• WORK TO DO:
Please rewrite the records from the start through the line containing "(378, 480). coord(350,129)", including the requests, and shift every coordinate in the answers by adding 78. Give only those lines.

• GIVEN DATA:

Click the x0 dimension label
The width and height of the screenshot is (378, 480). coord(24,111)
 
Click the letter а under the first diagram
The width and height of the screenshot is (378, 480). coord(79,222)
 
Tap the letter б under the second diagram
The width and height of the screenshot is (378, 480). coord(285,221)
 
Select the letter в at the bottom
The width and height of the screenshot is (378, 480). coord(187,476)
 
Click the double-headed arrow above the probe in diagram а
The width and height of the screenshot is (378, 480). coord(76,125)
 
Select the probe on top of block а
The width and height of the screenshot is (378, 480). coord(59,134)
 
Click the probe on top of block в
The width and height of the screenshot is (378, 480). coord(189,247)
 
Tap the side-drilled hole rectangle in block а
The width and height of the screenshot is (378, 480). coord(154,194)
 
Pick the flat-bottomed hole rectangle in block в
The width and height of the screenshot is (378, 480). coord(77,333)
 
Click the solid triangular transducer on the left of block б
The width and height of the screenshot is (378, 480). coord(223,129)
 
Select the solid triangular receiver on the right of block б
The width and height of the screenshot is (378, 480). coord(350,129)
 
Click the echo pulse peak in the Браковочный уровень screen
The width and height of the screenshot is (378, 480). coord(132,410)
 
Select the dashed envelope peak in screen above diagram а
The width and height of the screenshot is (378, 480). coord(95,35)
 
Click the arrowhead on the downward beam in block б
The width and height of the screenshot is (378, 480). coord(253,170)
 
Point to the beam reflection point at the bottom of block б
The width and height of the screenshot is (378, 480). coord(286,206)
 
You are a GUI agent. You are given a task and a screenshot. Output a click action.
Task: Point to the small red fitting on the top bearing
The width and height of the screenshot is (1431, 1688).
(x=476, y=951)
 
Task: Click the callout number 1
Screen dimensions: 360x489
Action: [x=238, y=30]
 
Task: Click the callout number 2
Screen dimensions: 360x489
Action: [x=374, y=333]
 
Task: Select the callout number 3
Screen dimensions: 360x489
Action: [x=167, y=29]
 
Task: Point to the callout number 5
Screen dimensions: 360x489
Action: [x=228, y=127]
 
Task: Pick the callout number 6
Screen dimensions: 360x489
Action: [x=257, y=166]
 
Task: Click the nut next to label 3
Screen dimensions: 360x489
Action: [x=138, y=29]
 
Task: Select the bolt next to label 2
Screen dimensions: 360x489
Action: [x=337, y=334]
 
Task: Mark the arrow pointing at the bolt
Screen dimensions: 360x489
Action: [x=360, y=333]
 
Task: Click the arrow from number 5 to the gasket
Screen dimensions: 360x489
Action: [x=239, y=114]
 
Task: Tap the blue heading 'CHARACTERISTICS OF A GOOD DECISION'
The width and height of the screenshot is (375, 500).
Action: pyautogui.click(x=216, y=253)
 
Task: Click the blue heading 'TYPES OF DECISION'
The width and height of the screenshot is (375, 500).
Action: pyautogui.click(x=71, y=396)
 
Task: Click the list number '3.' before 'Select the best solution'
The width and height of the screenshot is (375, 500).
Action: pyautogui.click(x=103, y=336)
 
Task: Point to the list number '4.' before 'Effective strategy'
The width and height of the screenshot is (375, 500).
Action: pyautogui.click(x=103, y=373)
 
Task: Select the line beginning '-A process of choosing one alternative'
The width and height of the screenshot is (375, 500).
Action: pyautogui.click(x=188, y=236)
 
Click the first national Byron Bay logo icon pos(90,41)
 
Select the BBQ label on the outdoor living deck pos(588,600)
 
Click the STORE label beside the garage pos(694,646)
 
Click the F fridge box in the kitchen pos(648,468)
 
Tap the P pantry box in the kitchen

• OUTPUT FOR THIS TASK:
Click the x0 dimension label
The width and height of the screenshot is (378, 480). coord(102,189)
 
Click the letter а under the first diagram
The width and height of the screenshot is (378, 480). coord(157,300)
 
Tap the letter б under the second diagram
The width and height of the screenshot is (378, 480). coord(363,299)
 
Select the letter в at the bottom
The width and height of the screenshot is (378, 480). coord(265,554)
 
Click the double-headed arrow above the probe in diagram а
The width and height of the screenshot is (378, 480). coord(154,203)
 
Select the probe on top of block а
The width and height of the screenshot is (378, 480). coord(137,212)
 
Click the probe on top of block в
The width and height of the screenshot is (378, 480). coord(267,325)
 
Tap the side-drilled hole rectangle in block а
The width and height of the screenshot is (378, 480). coord(232,272)
 
Pick the flat-bottomed hole rectangle in block в
The width and height of the screenshot is (378, 480). coord(155,411)
 
Click the solid triangular transducer on the left of block б
The width and height of the screenshot is (378, 480). coord(301,207)
 
Select the solid triangular receiver on the right of block б
The width and height of the screenshot is (378, 480). coord(428,207)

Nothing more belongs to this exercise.